• GIVEN PASSAGE
-- Opening Marker --
Design of an epitope-based peptide vaccine against the SARS-CoV-2: a vaccine-informatics approach

Abstract

The recurrent and recent global outbreak of the severe acute respiratory syndrome coronavirus-2 (SARS-CoV-2) has turned into a global concern which has infected more than 42 million people all over the globe, and this number is increasing in hours. Unfortunately, no vaccine or specific treatment is available, which makes it more deadly. A vaccine-informatics approach has shown significant breakthrough in peptide-based epitope mapping and opens the new horizon in vaccine development. In this study, we have identified a total of 15 antigenic peptides [including thymus cells (T-cells) and bone marrow or bursa-derived cells] in the surface glycoprotein (SG) of SARS-CoV-2 which is nontoxic and nonallergenic in nature, nonallergenic, highly antigenic and non-mutated in other SARS-CoV-2 virus strains. The population coverage analysis has found that cluster of differentiation 4 (CD4+) T-cell peptides showed higher cumulative population coverage over cluster of differentiation 8 (CD8+) peptides in the 16 different geographical regions of the world. We identified 12 peptides ((LTDEMIAQY, WTAGAAAYY, WMESEFRVY, IRASANLAA, FGAISSVLN, VKQLSSNFG, FAMQMAYRF, FGAGAALQI, YGFQPTNGVGYQ, LPDPSKPSKR, QTQTNSPRRARS and VITPGTNTSN) that are $80\hbox{--} 90\%$ identical with experimentally determined epitopes of SARS-CoV, and this will likely be beneficial for a quick progression of the vaccine design. Moreover, docking analysis suggested that the identified peptides are tightly bound in the groove of human leukocyte antigen molecules which can induce the T-cell response. Overall, this study allows us to determine potent peptide antigen targets in the SG on intuitive grounds, which opens up a new horizon in the coronavirus disease (COVID-19) research. However, this study needs experimental validation by in vitro and in vivo.
-- Closing Marker --
• PROBLEMS TO SOLVE
a - According to the vaccine-design abstract, what makes the SARS-CoV-2 outbreak more deadly?
b - In the vaccine-design abstract, which peptides showed higher cumulative population coverage across the 16 geographical regions?
c - List every property the vaccine-design abstract attributes to the 15 antigenic peptides identified in the surface glycoprotein.

• INFORMATION PROVIDED
-- Opening Marker --
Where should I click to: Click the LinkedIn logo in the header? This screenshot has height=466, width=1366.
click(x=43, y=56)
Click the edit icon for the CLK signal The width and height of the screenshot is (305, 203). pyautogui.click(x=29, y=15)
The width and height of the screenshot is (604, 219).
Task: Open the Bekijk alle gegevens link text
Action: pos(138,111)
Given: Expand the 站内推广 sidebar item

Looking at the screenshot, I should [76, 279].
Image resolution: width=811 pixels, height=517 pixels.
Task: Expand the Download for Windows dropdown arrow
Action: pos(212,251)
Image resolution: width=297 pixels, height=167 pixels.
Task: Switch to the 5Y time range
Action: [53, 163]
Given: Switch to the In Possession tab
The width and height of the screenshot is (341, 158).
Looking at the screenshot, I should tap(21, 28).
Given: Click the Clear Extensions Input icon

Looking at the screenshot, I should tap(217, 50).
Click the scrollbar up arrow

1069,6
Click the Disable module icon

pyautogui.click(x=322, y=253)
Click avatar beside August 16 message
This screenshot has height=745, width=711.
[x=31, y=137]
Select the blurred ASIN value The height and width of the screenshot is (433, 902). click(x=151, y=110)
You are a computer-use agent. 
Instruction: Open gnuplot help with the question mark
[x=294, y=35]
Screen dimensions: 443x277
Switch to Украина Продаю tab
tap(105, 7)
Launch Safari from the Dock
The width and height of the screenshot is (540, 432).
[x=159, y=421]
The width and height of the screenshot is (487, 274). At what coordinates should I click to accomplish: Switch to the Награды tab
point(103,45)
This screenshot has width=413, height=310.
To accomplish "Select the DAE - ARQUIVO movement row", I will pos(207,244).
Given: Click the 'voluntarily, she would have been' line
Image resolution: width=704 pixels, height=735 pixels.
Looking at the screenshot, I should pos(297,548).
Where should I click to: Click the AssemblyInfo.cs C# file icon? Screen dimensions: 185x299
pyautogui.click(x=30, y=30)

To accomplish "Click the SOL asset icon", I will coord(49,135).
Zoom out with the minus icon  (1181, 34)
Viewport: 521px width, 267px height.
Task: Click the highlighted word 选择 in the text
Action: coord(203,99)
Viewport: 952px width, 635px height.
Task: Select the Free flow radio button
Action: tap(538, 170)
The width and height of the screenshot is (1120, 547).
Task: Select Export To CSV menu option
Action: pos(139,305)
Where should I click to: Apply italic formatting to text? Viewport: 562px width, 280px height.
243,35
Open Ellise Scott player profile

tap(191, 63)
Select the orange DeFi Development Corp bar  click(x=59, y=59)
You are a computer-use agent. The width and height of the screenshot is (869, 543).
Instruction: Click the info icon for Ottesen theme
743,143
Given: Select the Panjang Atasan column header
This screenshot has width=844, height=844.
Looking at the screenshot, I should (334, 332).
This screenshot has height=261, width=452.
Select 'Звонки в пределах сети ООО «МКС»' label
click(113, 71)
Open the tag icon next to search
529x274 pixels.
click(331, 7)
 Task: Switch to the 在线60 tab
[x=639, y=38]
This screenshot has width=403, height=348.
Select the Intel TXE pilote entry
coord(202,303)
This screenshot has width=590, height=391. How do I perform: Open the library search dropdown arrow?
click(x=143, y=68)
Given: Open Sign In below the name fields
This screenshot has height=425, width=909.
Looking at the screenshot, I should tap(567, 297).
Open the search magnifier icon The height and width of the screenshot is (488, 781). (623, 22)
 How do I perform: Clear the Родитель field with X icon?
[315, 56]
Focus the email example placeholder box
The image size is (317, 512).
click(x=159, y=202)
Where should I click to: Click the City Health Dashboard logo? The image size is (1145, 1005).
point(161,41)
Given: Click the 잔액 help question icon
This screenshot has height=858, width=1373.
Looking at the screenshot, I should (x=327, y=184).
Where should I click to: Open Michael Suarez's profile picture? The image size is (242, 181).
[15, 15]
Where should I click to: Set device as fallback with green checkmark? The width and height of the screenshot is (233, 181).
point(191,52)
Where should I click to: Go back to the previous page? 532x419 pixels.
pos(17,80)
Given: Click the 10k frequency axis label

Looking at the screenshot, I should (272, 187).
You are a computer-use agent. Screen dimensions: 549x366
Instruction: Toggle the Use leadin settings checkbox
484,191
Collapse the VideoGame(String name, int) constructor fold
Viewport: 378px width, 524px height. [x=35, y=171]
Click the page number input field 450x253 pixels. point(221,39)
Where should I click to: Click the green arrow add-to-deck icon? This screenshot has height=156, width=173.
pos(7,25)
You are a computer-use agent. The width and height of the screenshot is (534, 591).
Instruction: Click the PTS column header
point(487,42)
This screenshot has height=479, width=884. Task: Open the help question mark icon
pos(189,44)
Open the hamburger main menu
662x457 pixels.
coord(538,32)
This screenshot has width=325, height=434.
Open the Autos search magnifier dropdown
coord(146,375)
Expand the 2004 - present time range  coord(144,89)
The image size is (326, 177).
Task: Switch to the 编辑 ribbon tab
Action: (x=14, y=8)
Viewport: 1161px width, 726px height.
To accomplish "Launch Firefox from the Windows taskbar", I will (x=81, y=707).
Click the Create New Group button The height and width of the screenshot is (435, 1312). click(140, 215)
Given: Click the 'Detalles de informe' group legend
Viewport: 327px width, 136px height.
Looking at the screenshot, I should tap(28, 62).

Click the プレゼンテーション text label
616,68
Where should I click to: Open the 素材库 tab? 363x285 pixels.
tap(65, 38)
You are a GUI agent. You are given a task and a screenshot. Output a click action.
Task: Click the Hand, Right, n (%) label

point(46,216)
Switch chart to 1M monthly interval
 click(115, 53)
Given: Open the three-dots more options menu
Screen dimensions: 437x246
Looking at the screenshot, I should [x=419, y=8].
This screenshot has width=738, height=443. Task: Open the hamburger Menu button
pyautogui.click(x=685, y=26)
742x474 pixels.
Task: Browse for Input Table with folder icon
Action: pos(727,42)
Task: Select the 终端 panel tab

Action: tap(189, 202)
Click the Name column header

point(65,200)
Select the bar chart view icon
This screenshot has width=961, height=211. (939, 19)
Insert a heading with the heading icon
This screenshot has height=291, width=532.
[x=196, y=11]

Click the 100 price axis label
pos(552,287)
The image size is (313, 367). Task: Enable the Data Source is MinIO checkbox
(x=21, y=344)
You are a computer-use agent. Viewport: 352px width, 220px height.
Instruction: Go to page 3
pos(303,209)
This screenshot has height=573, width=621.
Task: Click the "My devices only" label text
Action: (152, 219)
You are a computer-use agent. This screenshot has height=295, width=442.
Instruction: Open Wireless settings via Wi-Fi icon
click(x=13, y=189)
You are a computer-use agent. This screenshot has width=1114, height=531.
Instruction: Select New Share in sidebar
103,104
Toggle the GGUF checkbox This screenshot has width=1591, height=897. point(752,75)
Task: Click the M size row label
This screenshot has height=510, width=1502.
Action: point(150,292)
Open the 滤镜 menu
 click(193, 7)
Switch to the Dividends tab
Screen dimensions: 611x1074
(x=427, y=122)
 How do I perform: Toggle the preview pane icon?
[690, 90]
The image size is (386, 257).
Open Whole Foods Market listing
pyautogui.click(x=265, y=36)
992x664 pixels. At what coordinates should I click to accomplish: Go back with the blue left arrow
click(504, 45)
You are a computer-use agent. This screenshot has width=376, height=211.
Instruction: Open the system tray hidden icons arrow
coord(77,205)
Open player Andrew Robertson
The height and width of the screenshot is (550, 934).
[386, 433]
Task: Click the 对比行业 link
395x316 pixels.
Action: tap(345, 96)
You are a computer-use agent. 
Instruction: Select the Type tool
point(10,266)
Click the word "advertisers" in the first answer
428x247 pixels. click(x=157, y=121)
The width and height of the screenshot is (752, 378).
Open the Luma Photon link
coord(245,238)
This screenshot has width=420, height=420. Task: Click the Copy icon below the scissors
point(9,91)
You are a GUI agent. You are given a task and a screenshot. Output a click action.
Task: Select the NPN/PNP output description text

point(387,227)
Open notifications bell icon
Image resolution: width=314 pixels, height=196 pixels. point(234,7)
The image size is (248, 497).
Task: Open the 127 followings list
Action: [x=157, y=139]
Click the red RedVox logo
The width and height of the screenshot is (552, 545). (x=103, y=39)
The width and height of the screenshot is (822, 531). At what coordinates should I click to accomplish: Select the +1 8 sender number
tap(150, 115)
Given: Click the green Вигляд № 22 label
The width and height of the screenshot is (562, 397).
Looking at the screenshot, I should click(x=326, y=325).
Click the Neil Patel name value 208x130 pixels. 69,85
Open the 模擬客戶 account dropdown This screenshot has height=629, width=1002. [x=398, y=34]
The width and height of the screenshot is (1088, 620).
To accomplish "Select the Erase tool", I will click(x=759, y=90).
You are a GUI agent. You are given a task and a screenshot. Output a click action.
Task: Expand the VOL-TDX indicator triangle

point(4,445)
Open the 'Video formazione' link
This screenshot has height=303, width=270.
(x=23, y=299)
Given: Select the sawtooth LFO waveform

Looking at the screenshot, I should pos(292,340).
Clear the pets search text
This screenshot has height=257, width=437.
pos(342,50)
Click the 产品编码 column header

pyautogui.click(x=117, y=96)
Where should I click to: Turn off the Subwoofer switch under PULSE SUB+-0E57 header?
-- Closing Marker --
• RESPONSES BY ITEM NUMBER
a - It is more deadly because no vaccine or specific treatment is available.

b - The CD4+ T-cell peptides showed higher cumulative population coverage than the CD8+ peptides.

c -
- Nontoxic
- Nonallergenic
- Highly antigenic
- Non-mutated in other SARS-CoV-2 virus strains